In Northeast Utilities Service Co., et al. v. St. Paul Fire and Marine Ins. Co., et al., No. 3:08–CV–01673 (CSH) (D. Conn., July 12, 2012), the United States District Court for the District of Connecticut (Haight, J.) held that the defendant-insurers did not owe a duty to defend or indemnify the plaintiffs, Northeast Utilities Service Company (“NUSCO”) and Connecticut Light and Power Company (“CL&P”), under a commercial general liability policy issued by Utica Mutual Insurance Company (“Utica”) and an excess policy issued by St. Paul Fire and Marine Insurance Company (“St. Paul”).
The Court found the following facts to be undisputed: The plaintiffs “entered into a Master Services Agreement (the “Contract”) with American Electrical Testing Company (“AET”), under which AET agreed to furnish supervision, labor, material, and equipment to perform network protector maintenance” in Waterbury, Connecticut. Id. at 2. Pursuant to this Contract, AET was required to obtain Comprehensive or General Liability Coverage for bodily injury and property damage claims and to name the plaintiffs as additional insureds under these policies. Id. AET subsequently obtained two insurance policies, both of which named the plaintiffs as additional insureds. “The primary policy, issued by Utica to AET, …included coverage for certain bodily injury or property damage up to $1 million per occurrence.” Id. The Utica policy provided coverage for additional insureds, but only “to the extent that such additional insured is held liable for AET’s acts or omissions arising out of its work for the additional insured.” Id. at 3. In addition, the Utica policy excluded coverage for the “independent acts or omissions of such additional insured.” Id.

▸ Problem to work on
Extend the court summary on the insurance coverage dispute, picking up right after its last sentence. The records that come next play no part in the work.

▸ Extracted records
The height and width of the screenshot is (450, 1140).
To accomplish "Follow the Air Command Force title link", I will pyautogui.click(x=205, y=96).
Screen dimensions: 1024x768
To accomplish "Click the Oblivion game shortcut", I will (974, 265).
==
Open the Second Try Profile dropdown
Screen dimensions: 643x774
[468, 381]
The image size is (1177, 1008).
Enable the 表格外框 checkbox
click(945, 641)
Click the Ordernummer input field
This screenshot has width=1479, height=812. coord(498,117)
---
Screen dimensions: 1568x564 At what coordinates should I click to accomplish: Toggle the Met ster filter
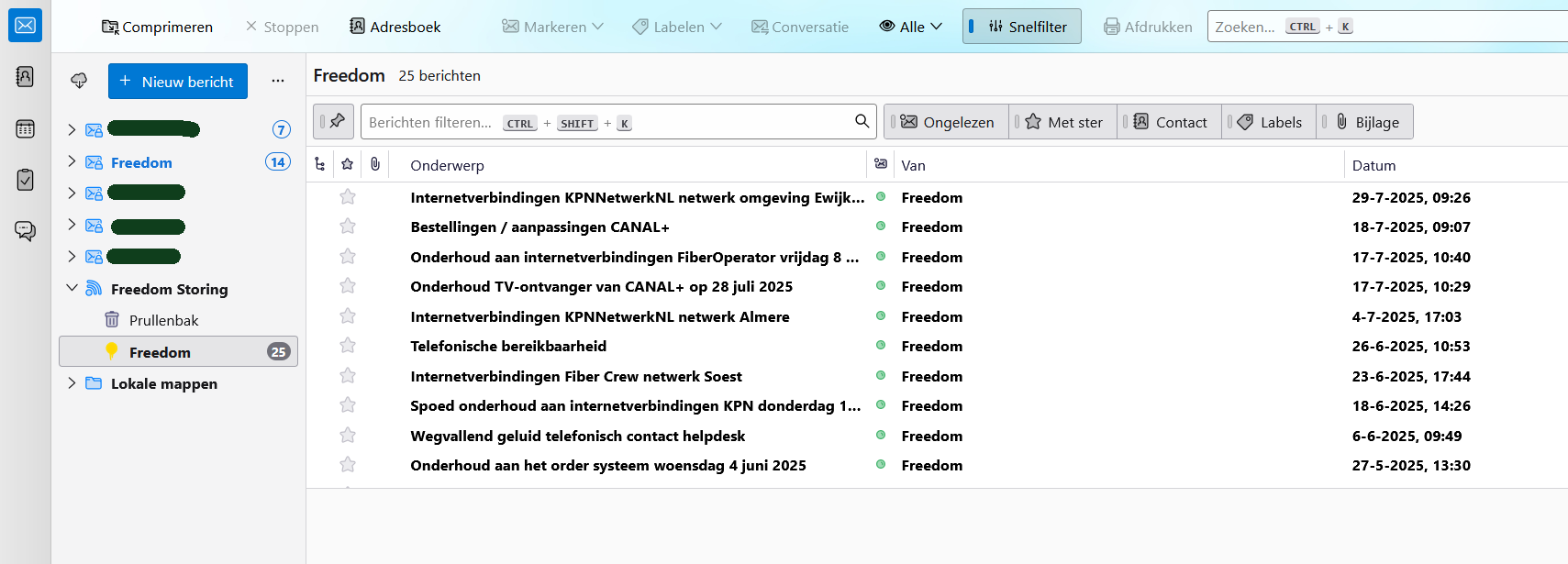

▸ Output for this exercise
St. Paul issued an excess insurance policy, which provided coverage for “certain bodily injury and property damage…in excess of the Retained Limit (i.e. the coverage limit of the Utica policy) up to $5 million per occurrence.” Id. The St. Paul policy provided that coverage is only available “if the primary policy applies.” Id. The St. Paul policy further provided that its duty to defend was not triggered until the “Retained Limit has been exhausted by payment of covered judgments or settlements.” Id.
While these policies were in effect, on February 21, 2007, a tragic explosion occurred while two of AET’s employees were doing work in an electrical vault in Waterbury, Connecticut. One of the employees was killed in this explosion, while the other sustained injuries. As a result, a lawsuit was filed in federal court in the Eastern District of New York against NUSCO and CL&P, while another lawsuit was filed in the Connecticut Superior Court. See Anchundia v. N.E. Utils. Serv. Co., No. 2:07-cv-0446 (E.D.N.Y.) and Schmukler v. N.E. Utils., No. HHB-CV-09-5011836. Importantly, neither action alleged any negligence by AET; rather, they alleged that the explosion was caused by the acts and omissions of NUSCO and CL&P. Id. at 4. In their answers, NUSCO and CL&P alleged, inter alia, that the explosion was caused by the negligence of others, including the two AET employees. Id.
Both Utica and St. Paul refused to defend NUSCO and CL&P in response to these complaints. Thereafter, the Anchundia action was settled for $8,000,000 and the Schmukler action was settled for $55,000. Id. Upon moving for summary judgment in the declaratory judgment action, the plaintiffs asserted that due to Utica’s and St. Paul’s breach of the duty to defend and indemnify, they are entitled to recover the legal expenses they incurred in the defense of the underlying actions, as well as the amounts they paid to settle those actions. Id. at 5. The defendants, in turn, argued that there was no coverage under either the Utica or the St. Paul policy. Id. The Court, Haight, J., agreed with Utica and St. Paul entering judgment in their favor.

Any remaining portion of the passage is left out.